I am NOT an advocate of or apologist for “intelligent design”, but I note that “intelligent design” seems to be something that certain groups have adopted to replace “creationism” because they found it hard to defend “creationism”.
In my opinion, the current landscape/anthropic/superstring theory is actually very similar to the “creationism” that has been abandoned even by the “intelligent design” people.
I use as a definition of “creationism” the doctrine that the world and everything was created in 4004 BC with all the fossils, stars, ratios of radioactive elements, etc being carefully set up by G-d to produce exactly what we observe today.
The “landscape” of possible superstring models
corresponds to
the set of all possible states of the world and everything as of 4004 BC.
The anthropic principle that selects “our world” out of all the possible “landscapes”
corresponds to
the divine creation by G-d that selected/constructed “our world” instead of any other of all the possible states of the world and everything as of 4004 BC.

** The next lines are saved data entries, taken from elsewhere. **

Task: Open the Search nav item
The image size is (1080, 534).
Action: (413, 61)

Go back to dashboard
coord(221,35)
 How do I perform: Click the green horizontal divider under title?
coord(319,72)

Both are quite vacuous in that they say no more than that our world is as it is because it is as it is.
The landscape/anthropic/superstring stuff and the divine creation stuff both exactly describe “our world”, and each is equally useful (i.e., totally useless) in making predictions (or even interesting postdictions) of particle physics data.
However,
since “intelligent design” implies some use of some intelligence by G-d or something
and
since no substantial intelligence whatsoever is required for landscape/anthropic/superstring stuff or “creationism” stuff,
I think that “intelligent design” is far superior to both landscape/anthropic/superstring stuff and “creationism” stuff.
Even so, for the record lest I be misunderstood, I should reiterate that I am NOT an advocate of or apologist for “intelligent design”.
In other words,
I am not saying the “intelligent design” is good.

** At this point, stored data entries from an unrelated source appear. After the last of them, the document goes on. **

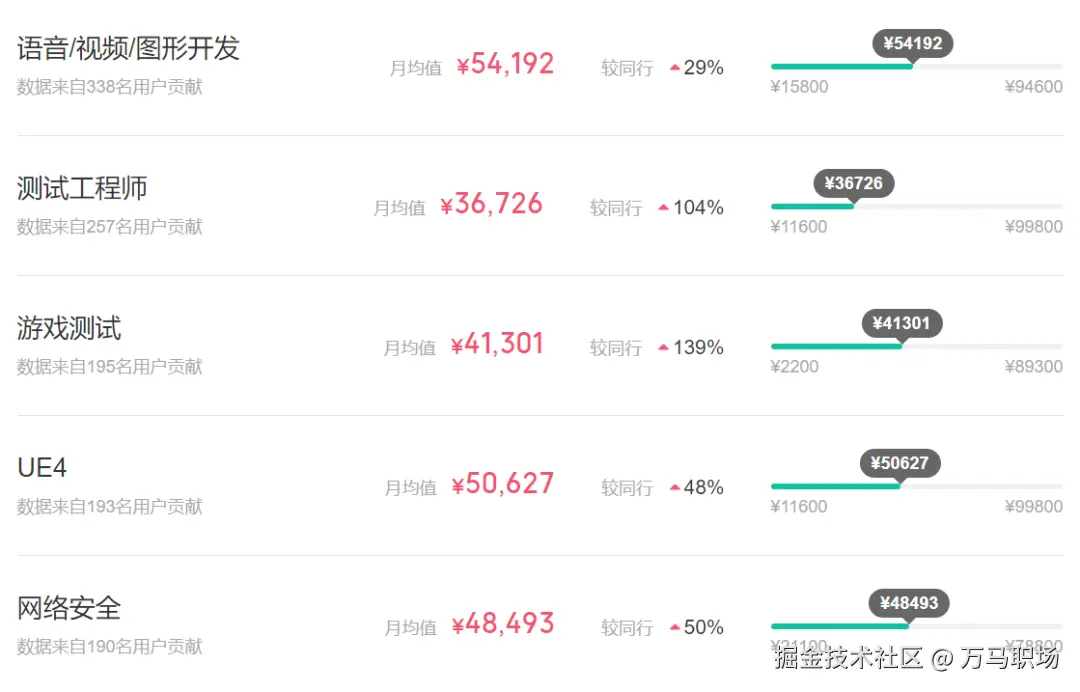Click 数据来自338名用户贡献 text
The height and width of the screenshot is (692, 1080).
click(110, 87)
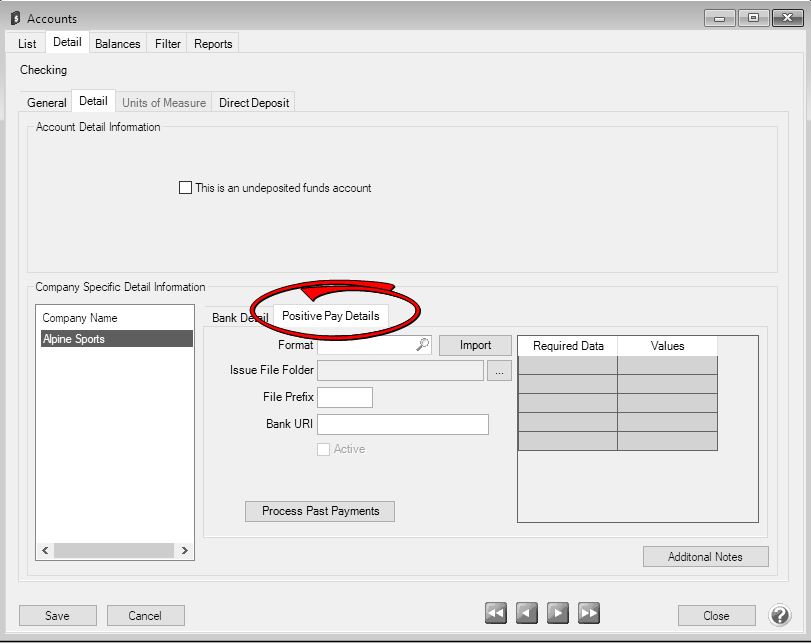
Task: Switch to the Balances tab
Action: [117, 44]
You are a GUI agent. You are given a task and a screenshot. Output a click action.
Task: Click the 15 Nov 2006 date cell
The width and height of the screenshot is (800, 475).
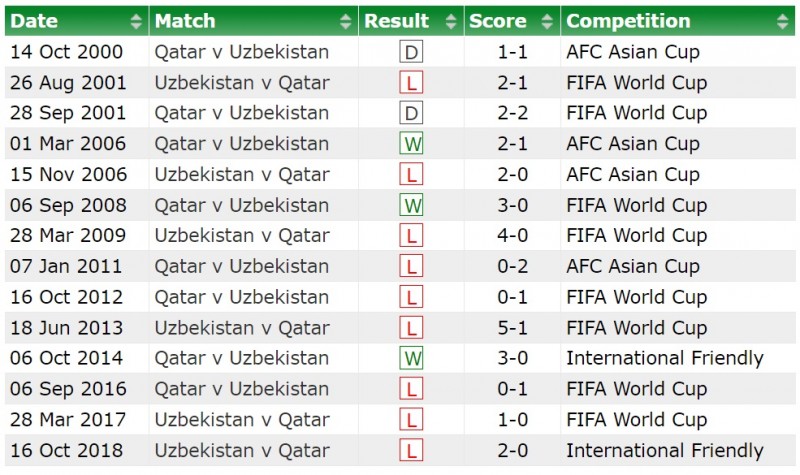[69, 175]
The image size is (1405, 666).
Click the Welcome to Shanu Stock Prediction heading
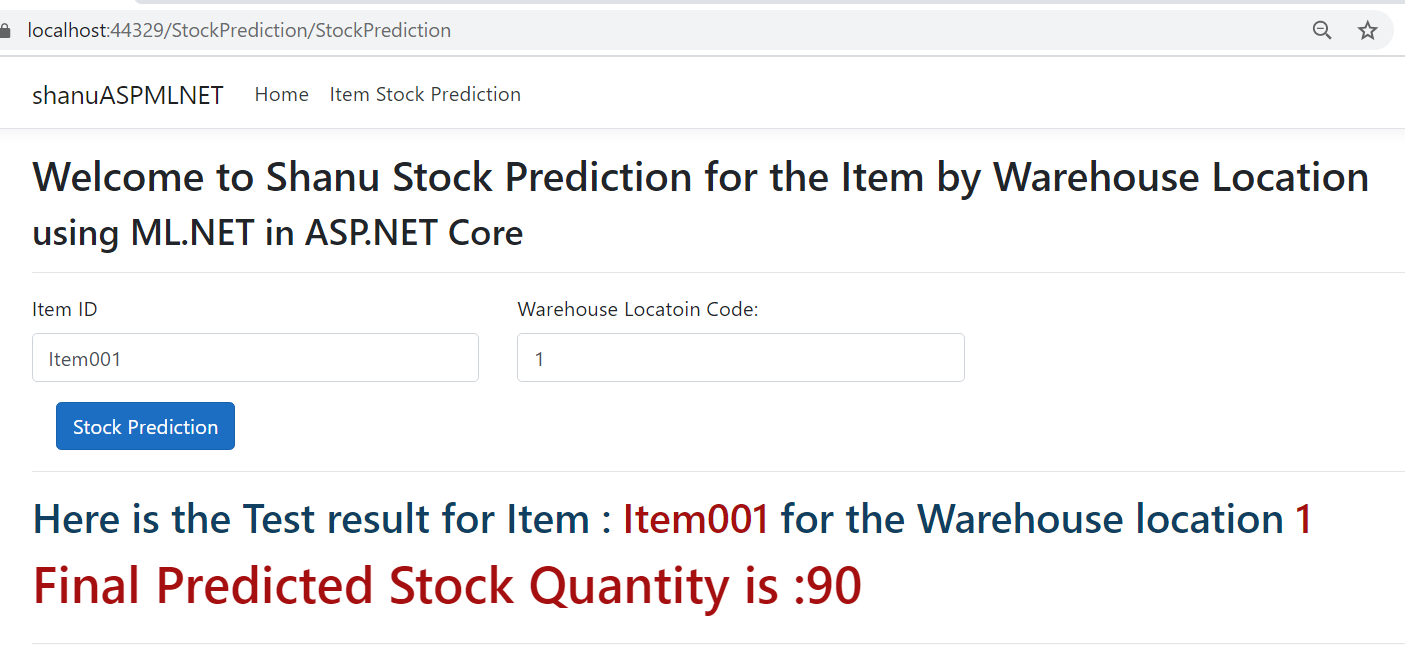coord(701,177)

I AM saying that BOTH landscape/anthropic/superstring and “creationism” are EVEN WORSE.
Tony Smith
http://www.valdostamuseum.org/hamsmith/
Are postulates allowed in modern theoretical physics?

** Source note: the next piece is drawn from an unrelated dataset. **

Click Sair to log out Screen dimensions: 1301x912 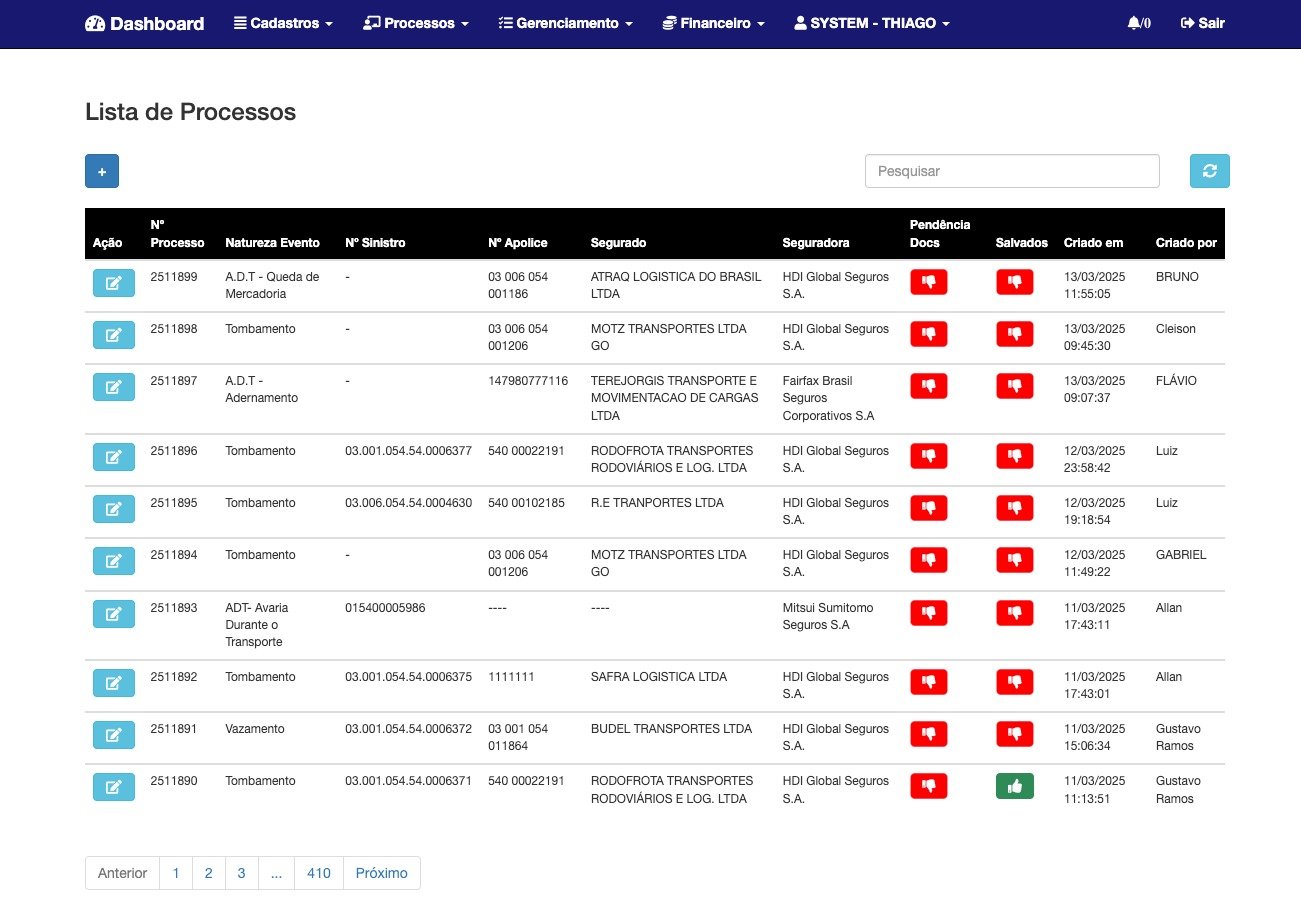point(1202,23)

It seems that string theory has no postulates.
Correct me if I’m wrong but it seems that these are the rules of contemporary theoretical physics:
1) postulates are not allowed
2) experimental evidence is not necessary
3) only theoretical research programs that disallow posulates and experimental tests are allowed, as said research programs are best suited to greasing the perpetual-motion NSF money machine.
With no hope of proof one way or the other, and with nothing to prove in the first place, string theory is firmly ensconced as the anti-theory.
I hope I’m wrong, but this seems to be the case.
Please name a postulate or law of string theory.
Or just give me an equation.
Newton, Einstein, and Faraday all gave us postualtes, laws, and equations, and their physics received a helluva lot less funding than string theory.
so what’s going on here?
Hi Ranger,
I have lots of equations for you! Highly non-linear! Fun for years! Gravity, charge, and light!
-drl